Denitsa Boeva est expert national au sein de la Commission Nationale de Lutte contre la Traite des Personnes, Conseil des ministres, Bulgarie

Comment pourriez-vous définir ce phénomène/méthode de recrutement selon les réalités bulgares et est-européennes ?

Le phénomène s'explique comme il s'entend. Le loverboy pourrait être le petit-copain de rêve pour la jeune fille. Il fait attention à elle, il lui achète des cadeaux. Le « couple » passe du bon temps ensemble : ils s'amusent, ils vont au restaurant, ils font la fête. Un peu après, le loverboy force la jeune fille à coucher avec d'autres hommes pour de l'argent. Souvent il utilise la violence ou d'autres moyens de contrainte pour s'assurer qu'elle sera soumise. Elle ne touche presque rien de l'argent qu'elle gagne. Le loverboy peut utiliser plusieurs moyens pour séduire sa victime avant de la forcer à se prostituer ou à commettre des infractions pour lui (vol, pickpocket, transport de drogue...).

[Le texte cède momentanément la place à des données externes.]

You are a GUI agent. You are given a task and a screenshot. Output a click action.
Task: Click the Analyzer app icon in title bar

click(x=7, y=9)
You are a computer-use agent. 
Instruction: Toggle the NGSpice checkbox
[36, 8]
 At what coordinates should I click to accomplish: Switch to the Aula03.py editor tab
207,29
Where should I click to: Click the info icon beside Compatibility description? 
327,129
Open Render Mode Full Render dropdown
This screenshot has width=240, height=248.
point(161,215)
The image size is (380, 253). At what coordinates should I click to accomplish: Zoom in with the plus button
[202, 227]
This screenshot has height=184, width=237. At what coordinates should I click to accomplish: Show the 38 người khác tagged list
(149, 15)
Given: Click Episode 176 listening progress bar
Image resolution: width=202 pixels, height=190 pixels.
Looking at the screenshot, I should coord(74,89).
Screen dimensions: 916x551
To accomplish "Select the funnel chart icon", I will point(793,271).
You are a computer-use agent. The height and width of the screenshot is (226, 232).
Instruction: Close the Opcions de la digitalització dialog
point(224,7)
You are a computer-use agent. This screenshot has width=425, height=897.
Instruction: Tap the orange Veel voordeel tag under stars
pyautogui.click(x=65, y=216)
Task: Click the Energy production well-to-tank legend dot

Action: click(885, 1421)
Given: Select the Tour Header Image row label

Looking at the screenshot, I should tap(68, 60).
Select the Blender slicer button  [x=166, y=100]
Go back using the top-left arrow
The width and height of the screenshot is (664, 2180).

En Bulgarie, il est très courant que les loverboys épousent leurs victimes. Cela assure la dépendance des victimes qui sont persuadées que les loverboys sont des époux qui prennent soin d'elles et les protègent. Logiquement, les valeurs familiales empêchent les victimes de dénoncer leur loverboy.

 

Qu'est-ce qui caractérise les victimes bulgares. Ont-elles un profil commun (âge, éducation, condition sociale) ?
Oui, absolument. Ce sont surtout les jeunes filles et les jeunes femmes qui sont la cible des loverboys. L'objectif est la création d'un lien émotionnel très fort et donc d'une dépendance. L'éducation, ainsi que le niveau social peuvent être très divers. Cette méthode est très efficace pour le recrutement de lycéennes des grandes villes qui sont plutôt informées sur les risques de la traite des personnes.

 

D'après votre expérience, s'agit-il de réseaux criminelles ou plutôt de proxénètes indépendants ?
Je ne crois pas que la méthode soit utilisée en priorité par des réseaux ou par des proxénètes indépendants. Dans les cas de mariage, il s'agit surtout de trafiquants individuels ou de petits groupes de 2-3 individus.

 

Existe-t-il une statistique officielle du nombre de victimes bulgares de cette forme d'exploitation sexuelle en Bulgarie ou à l'étranger ?
Malheureusement non.
 
Le phénomène loverboy est souvent comparé au syndrome de Stockholm. Croyez-vous que cette comparaison corresponde à la réalité ?
Un psychologue pourrait mieux répondre à cette question. A mon avis, il y a une relation entre les deux. Cependant, on ne peut pas dire que c'est exactement la même chose. Je crois que la méthode loverboy peut être la cause d'un tel syndrome chez la victime vis-à-vis de son agresseur. Cependant il y a d'autres répercussions sur les victimes de ce type d'exploitation.

 

La méthode loverboy suscite-t-elle la discussion dans la société bulgare ?
Je ne crois pas que le phénomène fait débat au sein de la société. Il est plutôt assimilé aux autres méthodes de recrutement des victimes à des fins d'exploitation sexuelle.

 

Le gouvernement a-t-il mis en place des mesures spécifiques contre ce phénomène ? Si oui, en quoi consistent-elles ? 
L'objectif de la Commission nationale de lutte contre la traite des personnes est de déterminer et diriger la mise en pratique de la politique et la stratégie nationale de la lutte contre la traite. La Commission nationale, organe du Conseil des ministres, coordonne les actions des différents acteurs institutionnels et non-gouvernementaux qui travaillent dans le domaine. Parmi ses prérogatives il y a également la prévention et la prise en charge des victimes. Au niveau local, la Commission a sept antennes (dans les communes de Burgas, Varna, Sliven, Parardjik, Montana, Plovdiv, Roussé).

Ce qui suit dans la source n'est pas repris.